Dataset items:
····················
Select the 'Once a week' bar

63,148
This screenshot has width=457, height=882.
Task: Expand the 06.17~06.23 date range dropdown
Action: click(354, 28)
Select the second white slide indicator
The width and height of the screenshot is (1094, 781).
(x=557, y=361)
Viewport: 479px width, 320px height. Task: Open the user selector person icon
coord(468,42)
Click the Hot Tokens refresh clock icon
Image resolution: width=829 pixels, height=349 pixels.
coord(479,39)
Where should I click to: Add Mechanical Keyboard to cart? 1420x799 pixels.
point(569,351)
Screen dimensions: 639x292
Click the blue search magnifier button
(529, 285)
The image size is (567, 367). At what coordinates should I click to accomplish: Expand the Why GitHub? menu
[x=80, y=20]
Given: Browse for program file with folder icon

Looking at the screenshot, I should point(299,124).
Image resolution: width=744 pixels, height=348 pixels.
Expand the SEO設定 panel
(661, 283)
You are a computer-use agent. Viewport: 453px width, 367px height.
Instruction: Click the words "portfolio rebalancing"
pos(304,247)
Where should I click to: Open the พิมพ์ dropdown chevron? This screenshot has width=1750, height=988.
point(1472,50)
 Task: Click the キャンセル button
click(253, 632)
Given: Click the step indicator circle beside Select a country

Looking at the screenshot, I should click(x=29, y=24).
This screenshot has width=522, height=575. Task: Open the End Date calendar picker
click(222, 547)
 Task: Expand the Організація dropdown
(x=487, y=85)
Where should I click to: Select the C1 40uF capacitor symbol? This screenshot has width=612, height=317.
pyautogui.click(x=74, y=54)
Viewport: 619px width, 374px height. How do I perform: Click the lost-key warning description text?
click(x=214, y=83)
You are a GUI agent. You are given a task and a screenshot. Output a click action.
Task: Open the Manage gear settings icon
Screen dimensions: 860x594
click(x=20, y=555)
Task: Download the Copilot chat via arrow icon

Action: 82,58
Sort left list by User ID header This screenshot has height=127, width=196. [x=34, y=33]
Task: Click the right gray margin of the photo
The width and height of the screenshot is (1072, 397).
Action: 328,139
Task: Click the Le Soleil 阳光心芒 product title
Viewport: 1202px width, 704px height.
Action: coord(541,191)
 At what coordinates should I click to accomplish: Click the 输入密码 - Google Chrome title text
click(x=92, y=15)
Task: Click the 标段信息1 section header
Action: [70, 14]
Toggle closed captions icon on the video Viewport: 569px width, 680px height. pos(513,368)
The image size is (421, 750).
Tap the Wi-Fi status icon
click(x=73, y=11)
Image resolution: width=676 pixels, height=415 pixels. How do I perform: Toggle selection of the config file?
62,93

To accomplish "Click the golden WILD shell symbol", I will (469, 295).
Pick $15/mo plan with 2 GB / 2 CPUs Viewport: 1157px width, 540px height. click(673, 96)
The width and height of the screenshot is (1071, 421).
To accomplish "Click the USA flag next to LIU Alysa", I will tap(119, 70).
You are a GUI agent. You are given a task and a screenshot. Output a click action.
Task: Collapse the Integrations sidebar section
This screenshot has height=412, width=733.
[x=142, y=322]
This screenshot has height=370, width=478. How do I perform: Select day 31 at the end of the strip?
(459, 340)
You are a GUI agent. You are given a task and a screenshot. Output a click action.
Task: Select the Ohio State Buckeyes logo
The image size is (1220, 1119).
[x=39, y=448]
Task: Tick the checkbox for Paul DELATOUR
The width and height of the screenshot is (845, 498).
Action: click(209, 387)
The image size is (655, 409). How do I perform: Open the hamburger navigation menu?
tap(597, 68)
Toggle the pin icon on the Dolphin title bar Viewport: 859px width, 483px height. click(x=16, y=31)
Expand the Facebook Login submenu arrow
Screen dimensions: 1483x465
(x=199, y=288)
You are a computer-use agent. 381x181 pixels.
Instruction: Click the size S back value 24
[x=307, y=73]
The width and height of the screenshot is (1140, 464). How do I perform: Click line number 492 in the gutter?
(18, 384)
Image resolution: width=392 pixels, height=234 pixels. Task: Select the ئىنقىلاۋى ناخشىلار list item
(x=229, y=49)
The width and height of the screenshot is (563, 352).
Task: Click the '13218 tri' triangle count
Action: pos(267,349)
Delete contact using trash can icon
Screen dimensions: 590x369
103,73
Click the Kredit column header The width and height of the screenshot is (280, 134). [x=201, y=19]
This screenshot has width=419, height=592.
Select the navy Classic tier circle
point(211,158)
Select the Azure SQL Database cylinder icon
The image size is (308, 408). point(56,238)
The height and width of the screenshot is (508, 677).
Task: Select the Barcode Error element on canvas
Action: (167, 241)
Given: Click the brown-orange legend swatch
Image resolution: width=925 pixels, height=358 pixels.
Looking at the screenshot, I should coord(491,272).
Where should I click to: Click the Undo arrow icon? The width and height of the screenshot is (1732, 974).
····················
Prompt: The word "computer" appears in some lines above. Return every one of those lines.

Solution below:
You are a computer-use agent. Viewport: 453px width, 367px height.
You are a computer-use agent. 381x181 pixels.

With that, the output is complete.